SCIENCE AND HUMANISM

Sir D'Arcy Wentworth Thompson, C.B., F.R.S., who died yesterday at St. Andrews at the age of 88, had been for many years one of the most respected and beloved figures in British university life. He was Professor of Natural History at St. Andrews University for more than 60 years, and his contribution to learning covered an unusually broad field of classics, biology, and mathematics.

He was one of the last of the great orators. Whether it was an after-dinner speech, an address on the classics, or a lecture in French at the University of Brussels, there was always a balance of phrase, a choice of epithet, a sense of style that contrasted strongly with the casual and colloquial speeches so often heard. There was nothing pedantic about his oratory, but in all his pronouncements there was that devotion to form which characterized his scientific work. The affection and admiration in which he was held by his younger colleagues was made evident in many ways. In 1945, prominent biologists collaborated to produce a presentation volume of Essays on Growth and Form to commemorate his completing 60 years as professor.
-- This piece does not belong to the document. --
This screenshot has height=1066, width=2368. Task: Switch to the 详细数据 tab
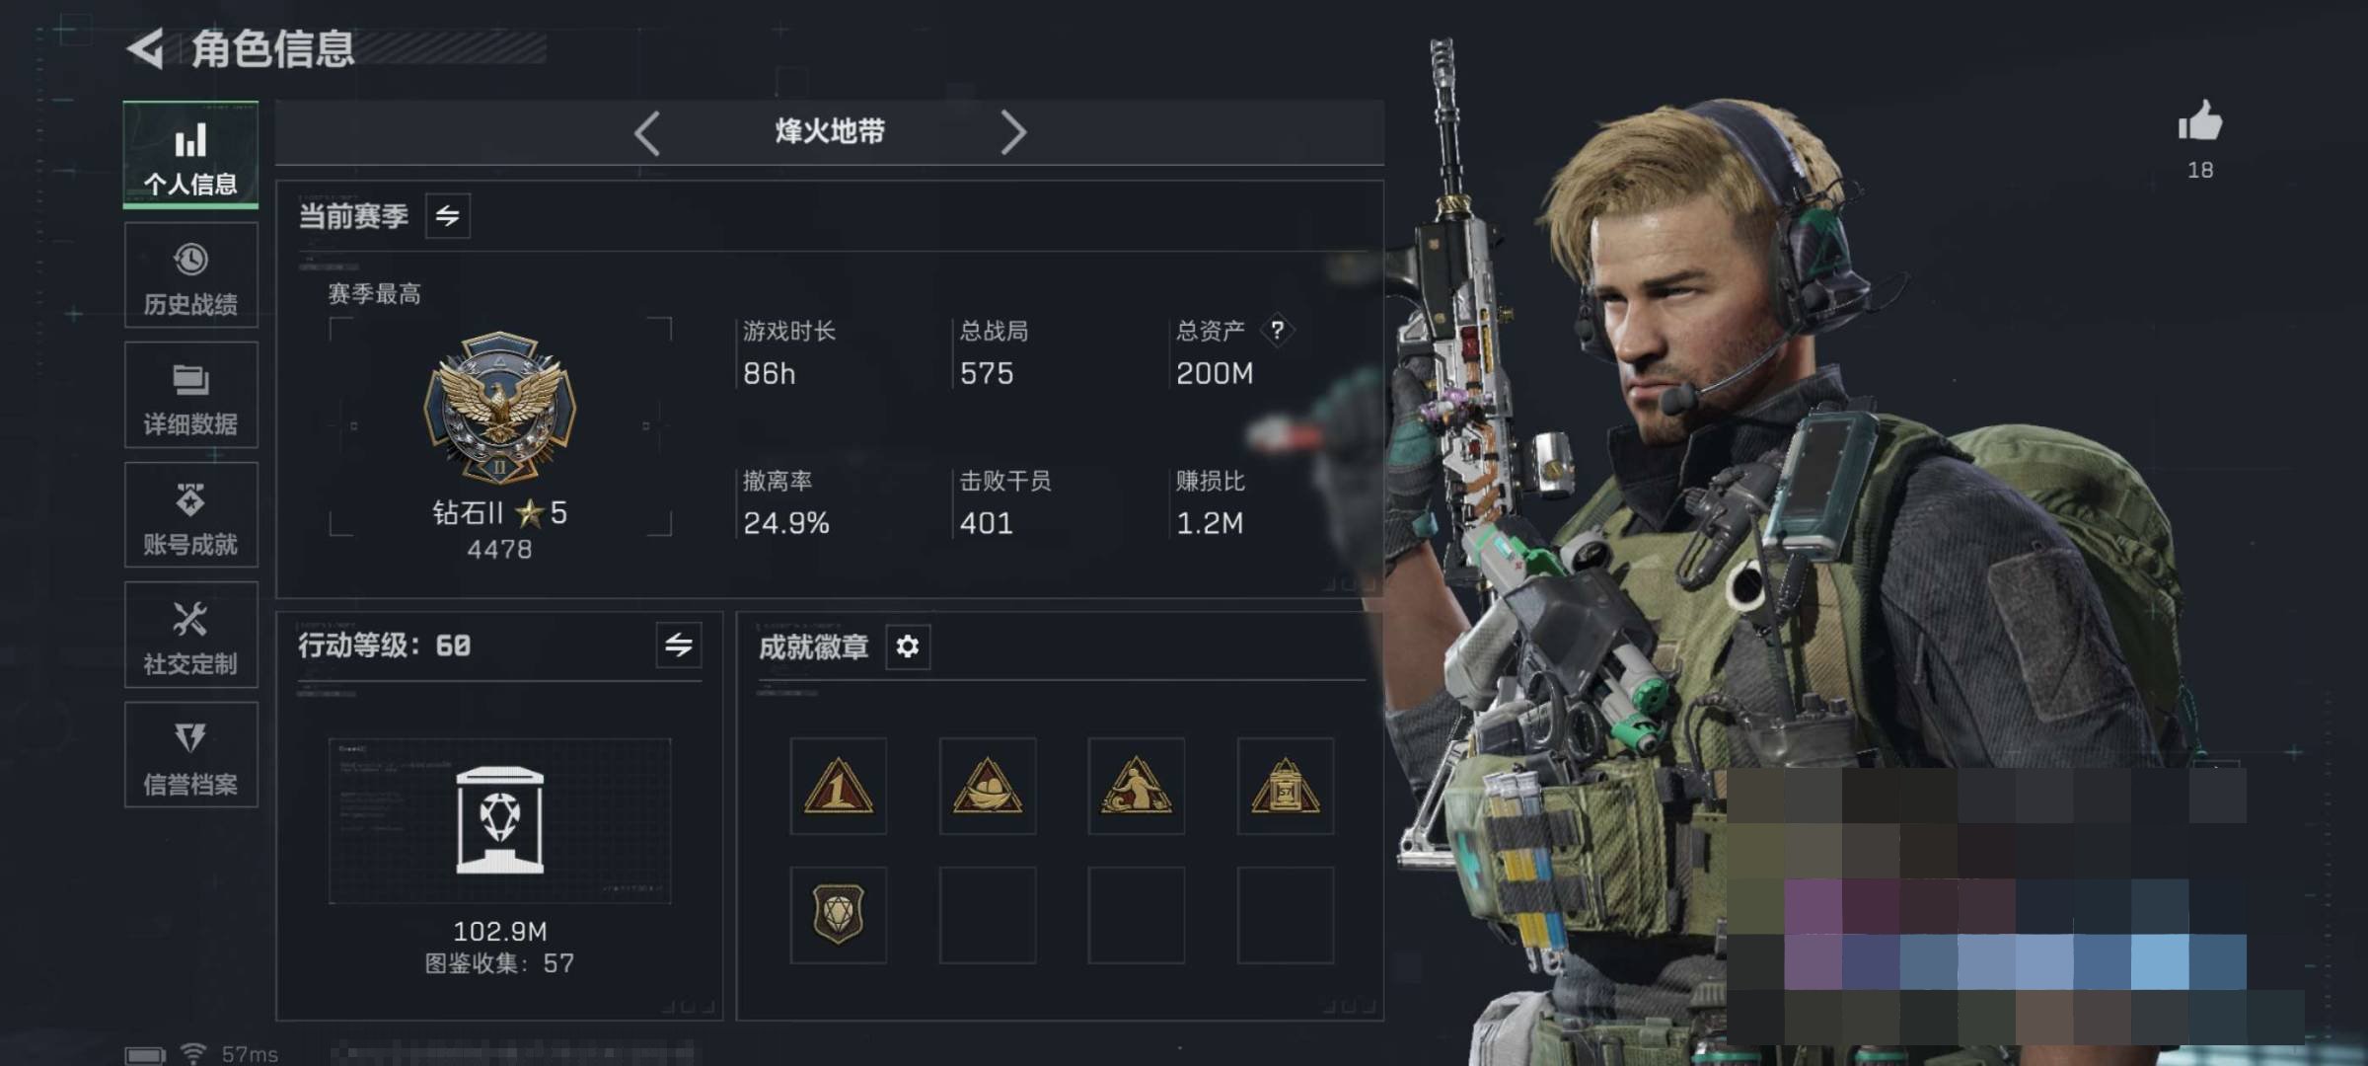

He was born in 1860, his father being a classical master at Edinburgh Academy and later Professor of Greek at Queen's College, Galway. His mother died at his birth. In a letter to The Times some years ago he recalled that in his class at Edinburgh Academy there was one boy who won the Victoria Cross, one with a seat in the Cabinet, one Royal Academician, and four Fellows of the Royal Society. He entered Edinburgh University as a medical student, but after two years won a scholarship to Trinity College, Cambridge, where he read Zoology under Balfour and was a demonstrator for a year in Physiology with Michael Foster. Then in 1884, at the age of only 24, he was appointed Professor of Natural History at University College, Dundee, and remained professor until the incorporation of his college into the University of St. Andrews in 1917. Throughout an immensely long period of scholarship he produced works on an astonishing variety of subjects. He is remembered by biologists chiefly for Growth and Form (1917), a work of great intuition, learning, and elegance in which he showed the way towards an exact study of the shape of living things. Much of his time was given to fishery research, and he was very influential in the laborious business of the national and international organization for the regulation of fisheries.

His classical interests found their expression in his glossaries of Greek birds and Greek fishes, and also in many papers and notes to learned journals. He was president of the Classical Association in 1929, a rare distinction for a scientist. He was an ardent correspondent both to individuals and newspapers, and many penetrating and sensitive letters of his appeared in The Times. With all his intellectual distinction, he will be remembered by his friends, old and young, as an outstanding figure and a charming character.

D'Arcy Thompson married Maureen, daughter of Mr. William Drury, in 1901 and had three daughters.